Elaine Chun has succeeded as a comedian because of her use of Mock Asian as well as her other ideologies. Chun has always managed to use the aforementioned facets to perform her arts on stage. In fact, she has legitimized her use of racializing styles because people are used to her using them (Chun 264). However, it is worth mentioning that the ideologies of legitimacy she uses are based on the assumption of the alliance of different communities, the community membership authentication as well as the kind of interpretive frame she uses when acting as a comedian.
Notably, I agree with Elaine Chun about her idea of Mock Asian. In her article “Ideologies of Legitimate Mockery: Margaret Cho’s Revoicings of Mock Asian”, Chun’s Mock Asian is based on different languages, nations, and races (265). Indeed, her Mock Ideologies reproduces specific ideological links based on the aforementioned facets – language, nation, and nation. The author does that irrespective of the inherent process allied to ideological subversion.

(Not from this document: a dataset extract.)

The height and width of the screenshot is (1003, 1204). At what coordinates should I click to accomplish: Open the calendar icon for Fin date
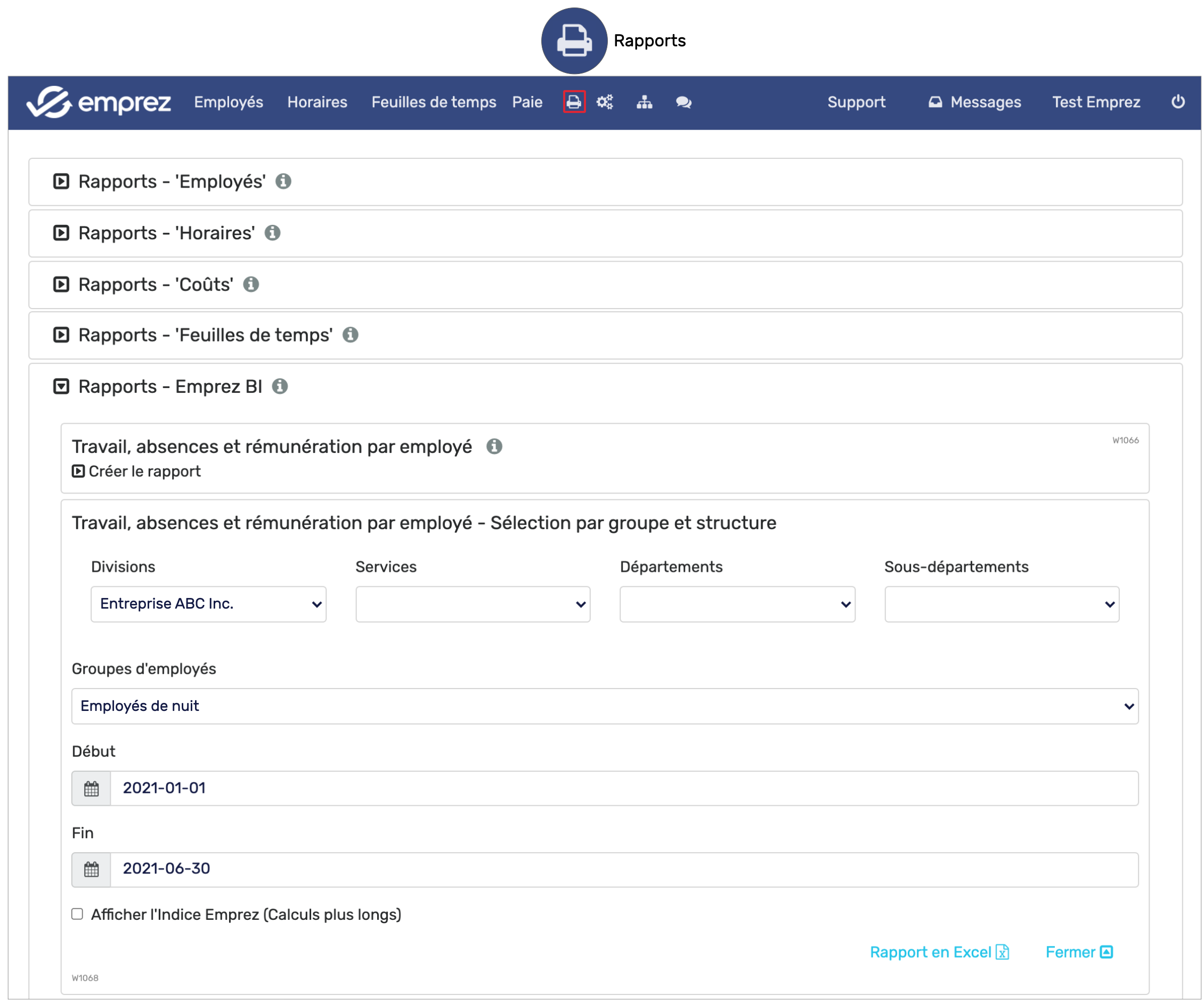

Arguably, I agree that her utility of speech that is stereotypical Asian is not a direct racial crossing. Note that Chun is an Asian based on a majority of racial ideologies in the United States. Accordingly, she has been in a position to simultaneously deconstruct and decontextualize the American racializing discourses despite the fact that her utility of Mock Asian could have resulted in these discourses (266). Nevertheless, it is indisputable that she has been authenticated successfully as both an American and Asian comedian because she uses Mock Asian to critique the ideologies of the racial mainstream. Her comedies have always been supported despite her constant critique of the marginalization of Asians in the United States.
Chun, Elaine W. “Ideologies of Legitimate Mockery: Margaret Cho’s Revoicings of Mock Asian.” Pragmatics, vol. 14, no. 2/3, 2004, pp. 263-90.